Le dernier souffle d’une année hors du commun

A l’approche de 2021, l’impact de la crise sanitaire pèse toujours sur le monde des technologies et de l’éducation. Ces derniers mois ont constitué un défi pour le personnel éducatif, les institutions ainsi que les élèves et leurs parents. Mais comme nous l’avons observé à plusieurs reprises, ils ont également présenté une opportunité pour la modernisation de l’école et pour les professionnels de la EdTech de faire valoir leur travail.

Si l’année touche à sa fin, l’essor des applications de l’intelligence artificielle et du numérique au service de l’éducation ne fait que commencer. Nous nous intéressons donc aux dernières actualités qui marquent le ton pour la transition (nous l’espérons) vers l’école du 21ème siècle.

À l’international, mouvement pour l’inclusion

Si le sujet de l’éducation par le numérique est au cœur du débat depuis quelques années et en particulier depuis le début de la crise, la connectivité demeure une contrainte importante pour une grande part de la population écolière et étudiante dans le monde. L’organisation UNICEF s’est penchée sur la question en lançant  « Reimagine education » – ou « Ré imaginer l’éducation ». Cette action est partie de l’estimation alarmante de la Banque Mondiale que $10 trillions seront perdus en revenus au cours de la vie de la génération future si aucunes dispositions urgentes ne sont prises. Dès lors, il faut réinventer l’éducation, et pour cela une grande part du travail et du budget concerne la connexion de chaque enfant. Pour environ 3.5 milliards de personnes d’ici 2030, il s’agit de passer à des solutions digitales de qualité offrant un service éducatif personnalisé. Par ailleurs, le coût de l’éducation numérique pour chaque enfant sera d’environ $474.5 milliards d’ici 2030, mais pourrait être considérablement plus bas avec une implémentation à grande échelle. Cette action est encourageante pour les enfants les plus défavorisés car elle prévoit de réduire la fracture numérique.
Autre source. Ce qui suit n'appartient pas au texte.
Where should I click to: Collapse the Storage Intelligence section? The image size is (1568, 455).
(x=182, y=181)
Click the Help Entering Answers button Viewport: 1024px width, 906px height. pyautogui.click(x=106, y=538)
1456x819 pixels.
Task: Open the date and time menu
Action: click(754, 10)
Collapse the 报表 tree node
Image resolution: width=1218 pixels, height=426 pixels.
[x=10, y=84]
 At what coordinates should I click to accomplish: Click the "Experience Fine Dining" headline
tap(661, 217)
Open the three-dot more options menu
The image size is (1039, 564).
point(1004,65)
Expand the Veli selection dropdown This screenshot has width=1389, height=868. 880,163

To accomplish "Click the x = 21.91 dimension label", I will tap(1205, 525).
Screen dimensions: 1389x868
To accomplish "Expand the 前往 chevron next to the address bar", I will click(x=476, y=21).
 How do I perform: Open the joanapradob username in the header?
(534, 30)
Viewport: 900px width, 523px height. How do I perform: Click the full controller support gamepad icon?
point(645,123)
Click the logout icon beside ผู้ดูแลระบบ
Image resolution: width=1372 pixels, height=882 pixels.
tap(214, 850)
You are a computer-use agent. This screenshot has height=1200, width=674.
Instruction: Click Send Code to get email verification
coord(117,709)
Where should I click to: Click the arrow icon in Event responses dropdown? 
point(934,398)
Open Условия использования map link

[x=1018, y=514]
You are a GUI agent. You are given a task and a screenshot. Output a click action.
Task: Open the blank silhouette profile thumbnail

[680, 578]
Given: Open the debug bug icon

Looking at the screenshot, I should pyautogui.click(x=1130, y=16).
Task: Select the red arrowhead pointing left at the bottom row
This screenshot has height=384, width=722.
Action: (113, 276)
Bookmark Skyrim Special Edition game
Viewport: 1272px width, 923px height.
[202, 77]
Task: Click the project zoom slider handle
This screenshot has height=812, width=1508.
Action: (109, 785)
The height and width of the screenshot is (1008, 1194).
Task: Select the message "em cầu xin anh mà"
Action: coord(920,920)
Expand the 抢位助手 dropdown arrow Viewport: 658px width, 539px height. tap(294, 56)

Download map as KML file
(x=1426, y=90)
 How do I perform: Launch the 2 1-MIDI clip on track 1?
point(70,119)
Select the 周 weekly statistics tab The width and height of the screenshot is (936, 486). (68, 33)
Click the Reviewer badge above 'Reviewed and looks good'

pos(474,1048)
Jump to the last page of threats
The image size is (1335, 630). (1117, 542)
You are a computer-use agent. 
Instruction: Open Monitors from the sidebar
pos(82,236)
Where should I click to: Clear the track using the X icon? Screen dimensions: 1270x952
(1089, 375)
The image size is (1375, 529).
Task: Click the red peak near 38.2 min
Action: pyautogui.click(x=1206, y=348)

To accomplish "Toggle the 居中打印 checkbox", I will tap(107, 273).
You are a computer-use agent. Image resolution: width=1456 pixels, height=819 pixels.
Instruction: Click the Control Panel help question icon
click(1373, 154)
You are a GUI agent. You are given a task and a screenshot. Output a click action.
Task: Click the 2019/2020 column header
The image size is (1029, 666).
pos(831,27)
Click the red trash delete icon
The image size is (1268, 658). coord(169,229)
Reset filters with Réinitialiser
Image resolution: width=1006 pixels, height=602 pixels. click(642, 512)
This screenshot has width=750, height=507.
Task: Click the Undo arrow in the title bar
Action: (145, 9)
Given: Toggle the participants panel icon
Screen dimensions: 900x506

Toujours sur la thématique de l’inclusion, cette fois-ci des filles au monde de l’intelligence artificielle qui reste majoritairement masculin, l’UNESCO s’attèle à la tâche. En partenariat avec Technovation, membre de la Coalition mondiale pour l’éducation, l’organisation a lancé le Laboratoire d’idées. Ce programme a permis à des filles du monde entier de continuer à étudier à distance pendant la pandémie, en collaboration avec leurs pairs et leurs mentors à travers le monde. Hébergé notamment par Google Classroom, le dispositif s’est intéressé tout particulièrement à l’intelligence artificielle et a connu du succès : une étude postérieure a montré qu’au moins 60% des participantes estiment avoir gagné en auto-efficacité, et en compétences.

Cette initiative s’inscrit dans un contexte plus large du travail de l’UNESCO vis-à-vis de l’IA – et ce n’est pas passé inaperçu ! Grâce à ses efforts, en particulier sur l’élaboration d’une recommandation mondiale autour de l’éthique de l’IA, l’UNESCO est parmi dix lauréats du prix « initiatives d’intelligence artificielle ayant un impact social et éthique » décerné par Telefonica, OdiseIA, et Compromiso Empresarial.

Ainsi, le niveau international n’est pas à négliger en ce qui concerne l’avenir de l’IA dans l’éducation. Ces organisations permettront notamment de centraliser des bonnes pratiques venant de partout et d’éclairer sur des solutions ou des principes qui pourront guider la transition vers les usages nouveaux de la technologie.

Guider la collaboration sur le numérique

A l’échelle nationale, des réflexions sont également développées et partagées en vue d’enrichir le débat et de le diriger vers une dimension plus concrète et opérationnelle. A titre d’exemple, l’Inria publia récemment un livre blanc qui examine les défis et les enjeux centrés autour du numérique et de l’éducation. Les auteurs identifièrent trois défis majeurs qui concernent la formation des professeurs, la réussite pour tous et l’inclusion numérique. Afin de répondre aux questions liées au numérique pour l’éducation et dans l’éducation, les auteurs proposent des recommandations. Les trois axes sur lesquels il faudrait se focaliser selon eux sont les suivants : l’action de recherche, la formation au numérique et l’action publique. Il devient dès lors clair que le travail sur l’éducation de l’avenir doit être pluridisciplinaire et multisectoriel. Tous les acteurs doivent être impliqués mais aussi se sentir concernés par la situation pivotale rencontrée aujourd’hui.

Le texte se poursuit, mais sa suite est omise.